=== Objective ===
Return every line of the data below unchanged and in the same order.

[Items from a data source]
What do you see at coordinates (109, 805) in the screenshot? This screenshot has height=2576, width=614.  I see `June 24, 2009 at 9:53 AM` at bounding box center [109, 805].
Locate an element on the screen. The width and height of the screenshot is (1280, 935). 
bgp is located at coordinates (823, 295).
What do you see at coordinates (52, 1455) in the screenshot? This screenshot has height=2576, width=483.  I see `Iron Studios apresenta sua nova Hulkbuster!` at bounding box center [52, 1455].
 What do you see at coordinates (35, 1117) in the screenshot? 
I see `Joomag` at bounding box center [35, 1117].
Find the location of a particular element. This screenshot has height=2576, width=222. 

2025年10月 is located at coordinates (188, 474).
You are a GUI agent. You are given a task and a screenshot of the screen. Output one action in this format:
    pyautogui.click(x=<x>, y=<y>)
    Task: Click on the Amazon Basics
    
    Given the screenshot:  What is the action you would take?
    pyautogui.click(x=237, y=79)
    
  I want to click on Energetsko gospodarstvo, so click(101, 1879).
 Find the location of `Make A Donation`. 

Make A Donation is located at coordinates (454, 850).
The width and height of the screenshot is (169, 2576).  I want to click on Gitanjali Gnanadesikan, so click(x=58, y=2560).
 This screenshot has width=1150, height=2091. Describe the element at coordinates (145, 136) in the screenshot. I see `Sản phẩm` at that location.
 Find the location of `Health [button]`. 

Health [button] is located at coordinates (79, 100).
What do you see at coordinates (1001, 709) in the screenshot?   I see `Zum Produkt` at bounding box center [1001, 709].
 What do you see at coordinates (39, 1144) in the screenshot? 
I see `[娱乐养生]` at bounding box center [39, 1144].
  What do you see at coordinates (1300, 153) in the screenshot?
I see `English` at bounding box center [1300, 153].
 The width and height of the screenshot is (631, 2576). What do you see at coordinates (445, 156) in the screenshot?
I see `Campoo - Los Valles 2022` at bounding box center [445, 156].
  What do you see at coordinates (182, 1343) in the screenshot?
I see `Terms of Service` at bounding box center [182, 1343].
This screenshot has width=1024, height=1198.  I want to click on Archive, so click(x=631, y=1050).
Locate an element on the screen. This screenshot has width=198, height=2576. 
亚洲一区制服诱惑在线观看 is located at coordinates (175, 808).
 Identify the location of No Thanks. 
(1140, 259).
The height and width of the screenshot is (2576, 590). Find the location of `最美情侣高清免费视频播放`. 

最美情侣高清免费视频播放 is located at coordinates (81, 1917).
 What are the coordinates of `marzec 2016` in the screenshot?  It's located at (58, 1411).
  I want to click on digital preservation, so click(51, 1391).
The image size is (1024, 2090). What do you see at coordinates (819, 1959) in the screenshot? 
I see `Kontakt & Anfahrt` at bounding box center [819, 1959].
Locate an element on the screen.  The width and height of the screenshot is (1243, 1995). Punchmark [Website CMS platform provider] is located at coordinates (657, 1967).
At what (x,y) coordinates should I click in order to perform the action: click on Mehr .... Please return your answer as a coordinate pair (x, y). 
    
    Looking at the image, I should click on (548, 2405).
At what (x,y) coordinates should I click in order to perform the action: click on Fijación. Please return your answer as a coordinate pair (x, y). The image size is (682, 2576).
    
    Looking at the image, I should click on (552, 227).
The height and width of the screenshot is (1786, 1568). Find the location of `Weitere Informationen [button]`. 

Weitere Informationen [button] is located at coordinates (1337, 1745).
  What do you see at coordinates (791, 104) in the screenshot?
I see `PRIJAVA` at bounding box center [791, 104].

=== Written solution ===
What do you see at coordinates (109, 805) in the screenshot? This screenshot has height=2576, width=614.  I see `June 24, 2009 at 9:53 AM` at bounding box center [109, 805].
Locate an element on the screen. The width and height of the screenshot is (1280, 935). 
bgp is located at coordinates (823, 295).
What do you see at coordinates (52, 1455) in the screenshot? This screenshot has height=2576, width=483.  I see `Iron Studios apresenta sua nova Hulkbuster!` at bounding box center [52, 1455].
 What do you see at coordinates (35, 1117) in the screenshot? 
I see `Joomag` at bounding box center [35, 1117].
Find the location of a particular element. This screenshot has height=2576, width=222. 

2025年10月 is located at coordinates (188, 474).
You are a GUI agent. You are given a task and a screenshot of the screen. Output one action in this format:
    pyautogui.click(x=<x>, y=<y>)
    Task: Click on the Amazon Basics
    
    Given the screenshot:  What is the action you would take?
    pyautogui.click(x=237, y=79)
    
  I want to click on Energetsko gospodarstvo, so click(101, 1879).
 Find the location of `Make A Donation`. 

Make A Donation is located at coordinates (454, 850).
The width and height of the screenshot is (169, 2576).  I want to click on Gitanjali Gnanadesikan, so click(x=58, y=2560).
 This screenshot has width=1150, height=2091. Describe the element at coordinates (145, 136) in the screenshot. I see `Sản phẩm` at that location.
 Find the location of `Health [button]`. 

Health [button] is located at coordinates (79, 100).
What do you see at coordinates (1001, 709) in the screenshot?   I see `Zum Produkt` at bounding box center [1001, 709].
 What do you see at coordinates (39, 1144) in the screenshot? 
I see `[娱乐养生]` at bounding box center [39, 1144].
  What do you see at coordinates (1300, 153) in the screenshot?
I see `English` at bounding box center [1300, 153].
 The width and height of the screenshot is (631, 2576). What do you see at coordinates (445, 156) in the screenshot?
I see `Campoo - Los Valles 2022` at bounding box center [445, 156].
  What do you see at coordinates (182, 1343) in the screenshot?
I see `Terms of Service` at bounding box center [182, 1343].
This screenshot has width=1024, height=1198.  I want to click on Archive, so click(x=631, y=1050).
Locate an element on the screen. This screenshot has width=198, height=2576. 
亚洲一区制服诱惑在线观看 is located at coordinates (175, 808).
 Identify the location of No Thanks. 
(1140, 259).
The height and width of the screenshot is (2576, 590). Find the location of `最美情侣高清免费视频播放`. 

最美情侣高清免费视频播放 is located at coordinates (81, 1917).
 What are the coordinates of `marzec 2016` in the screenshot?  It's located at (58, 1411).
  I want to click on digital preservation, so click(51, 1391).
The image size is (1024, 2090). What do you see at coordinates (819, 1959) in the screenshot? 
I see `Kontakt & Anfahrt` at bounding box center [819, 1959].
Locate an element on the screen.  The width and height of the screenshot is (1243, 1995). Punchmark [Website CMS platform provider] is located at coordinates (657, 1967).
At what (x,y) coordinates should I click in order to perform the action: click on Mehr .... Please return your answer as a coordinate pair (x, y). 
    
    Looking at the image, I should click on (548, 2405).
At what (x,y) coordinates should I click in order to perform the action: click on Fijación. Please return your answer as a coordinate pair (x, y). The image size is (682, 2576).
    
    Looking at the image, I should click on (552, 227).
The height and width of the screenshot is (1786, 1568). Find the location of `Weitere Informationen [button]`. 

Weitere Informationen [button] is located at coordinates (1337, 1745).
  What do you see at coordinates (791, 104) in the screenshot?
I see `PRIJAVA` at bounding box center [791, 104].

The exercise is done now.